Текст для чтения:
Жена Вермеера взвешивает деньги: как торговля и этика накопления влияют на живопись

В издательстве «Слово» выходит в свет книга историка-китаиста Тимоти Брука «Шляпа Вермеера. XVII век и рассвет глобального мира». Автор исследует корни глобализации и мировой торговли, центром которой в XVII веке была Голландия, через картины крупнейшего мастера Золотого века голландской живописи Яна Вермеера. С разрешения издательства Forbes LIfe публикует фрагмент книги.

торговля этика накопления живопись

Ян Вермеер, «Девушка, читающая письмо у открытого окна»

Восемь лет минуло с тех пор, как Ян Вермеер написал картины «Офицер и смеющаяся девушка» и «Девушка, читающая письмо у открытого окна». Его жена, Катарина Болнес, провела эти годы по большей  части беременная, и, если я прав, рассматривая модель на  этих картинах, она, похоже, снова была в положении, когда  муж привел ее в студию позировать для картины «Женщина,  держащая весы». Катарина выглядит старше. Теперь,  когда ей чуть за тридцать, она больше не похожа на девчонку ни осанкой, ни манерами, она уже хозяйка своих эмоций.  Тогда Катарина была поглощена радостями юности; теперь  она спокойно, без видимых усилий сосредоточена на стоящей перед ней задачей. Вермеер затемнил студию, чтобы приглушить оживление ранних версий этой комнаты, закрыв  нижние ставни и блокировав большую часть света шторой  поверх окна. Катарина держит весы. Ее рука расположена  строго в точке схода картины, но в центре нашего внимания  находится лицо женщины. Безмятежное как маска, своей  тихой сосредоточенностью оно притягивает взгляд. Наши  глаза могут метнуться к ниткам светящегося жемчуга и поблескивающей золотой цепочке, небрежно перекинутой через край шкатулки с украшениями, но неизбежно возвращаются к ней. 

Единственный намек на движение — картина Страшного суда во фламандском стиле, которая висит на стене позади  Катарины. Голова и верхняя часть фигуры женщины изображены на фоне апокалиптического видения — Христос с воздетыми руками призывает мертвых выйти из могил и предстать перед его судом. Небесный трон сияет прямо над головой женщины, и смертные по обе стороны от нее смотрят на небеса и молят о спасении. Вопреки оживлению и бурному  движению этой картины Катарина кажется такой же спокойной и невозмутимой, как гладкий участок беленой стены рядом с пышно оформленным холстом. Картина внутри картины предназначена для того, чтобы подвести зрителя к теме  моральной осознанности. Честные люди должны тщательно  взвешивать свое поведение, как Христос взвесит добро и зло  на Страшном суде. Возможно, Вермеер даже хотел, чтобы мы, разглядывая нежную фигуру Катарины, подумали о Деве Марии, которая ходатайствует за бедных грешников, чтобы они  тоже могли попасть на небеса.

Исходные данные:
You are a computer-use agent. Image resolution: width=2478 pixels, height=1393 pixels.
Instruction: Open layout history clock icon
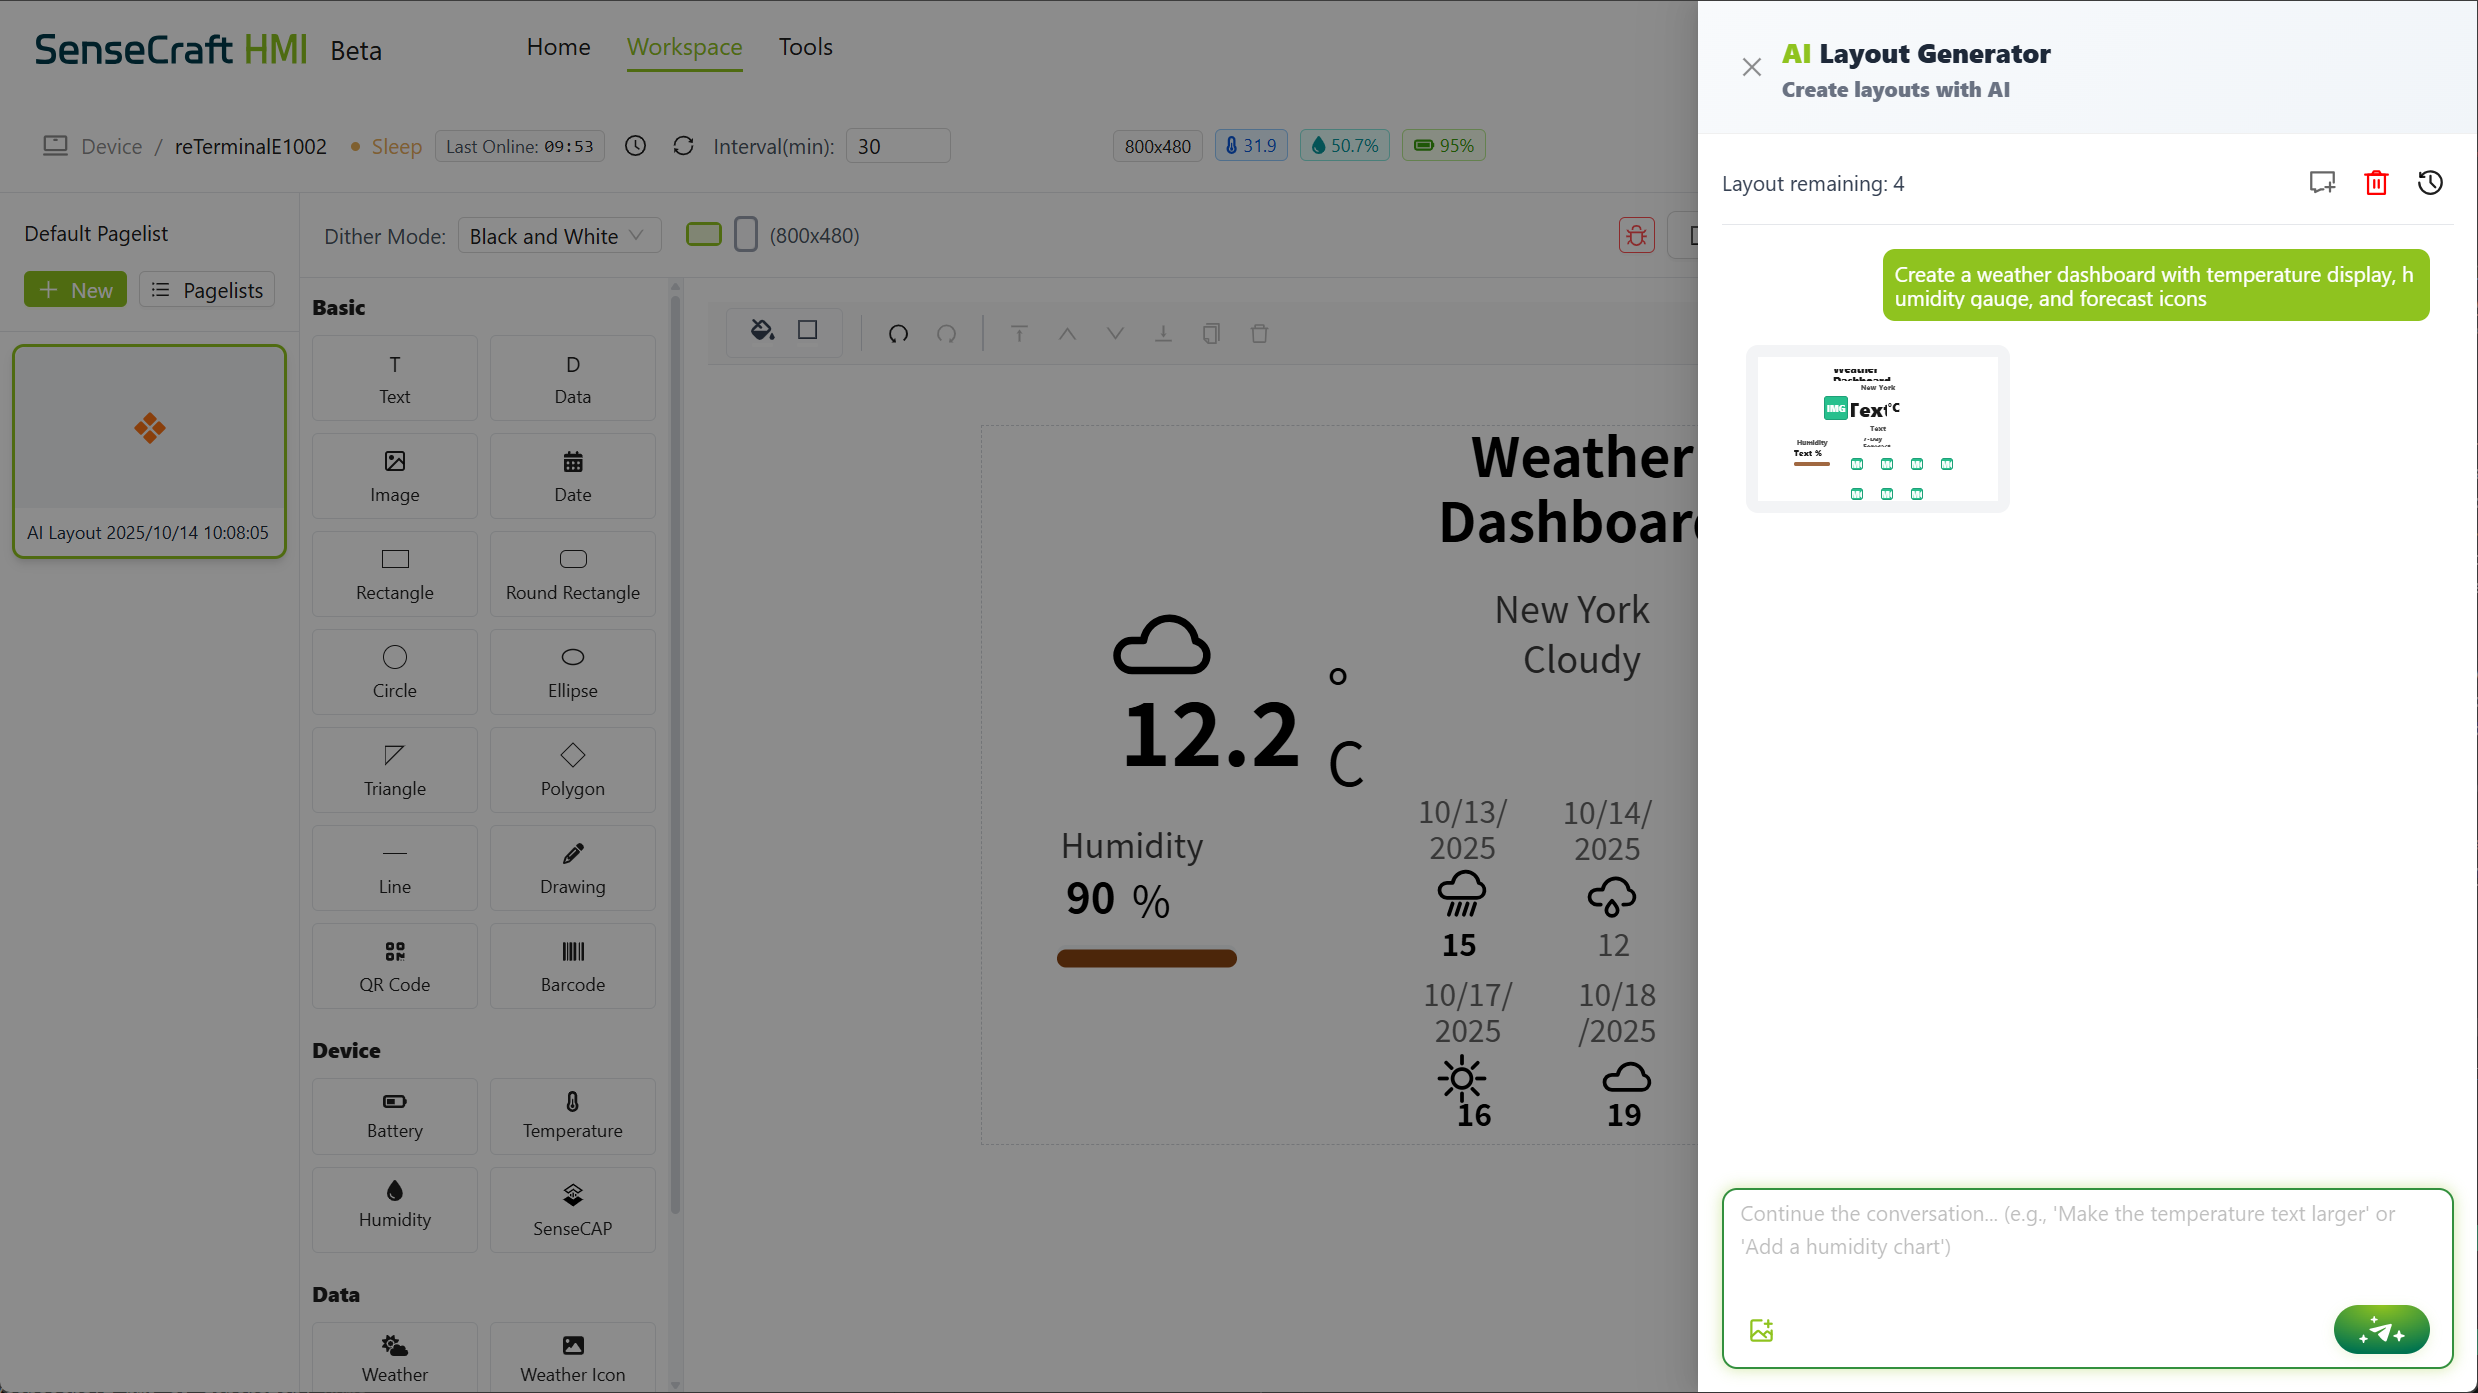[2430, 183]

Что сделать:
[A] Перепишите из статьи о Вермеере фрагмент от «Жена Вермеера взвешивает» до «публикует фрагмент книги.».
[B] Верны ли по статье о Вермеере эти утверждения: (i) работая над картиной «Женщина, держащая весы», Вермеер закрыл нижние ставни; (ii) картина Страшного суда висит на стене слева от Катарины; (iii) в центре нашего внимания находится рука Катарины? На каждое ответьте «да» или «нет» и дословно приведите решающие слова статьи.
Листинг для этой работы не нужен.

Ответы:
[A]
Жена Вермеера взвешивает деньги: как торговля и этика накопления влияют на живопись

В издательстве «Слово» выходит в свет книга историка-китаиста Тимоти Брука «Шляпа Вермеера. XVII век и рассвет глобального мира». Автор исследует корни глобализации и мировой торговли, центром которой в XVII веке была Голландия, через картины крупнейшего мастера Золотого века голландской живописи Яна Вермеера. С разрешения издательства Forbes LIfe публикует фрагмент книги.

[B]
(i) Да: «закрыв нижние ставни и блокировав большую часть света шторой поверх окна».
(ii) Нет: «которая висит на стене позади Катарины».
(iii) Нет: «в центре нашего внимания находится лицо женщины».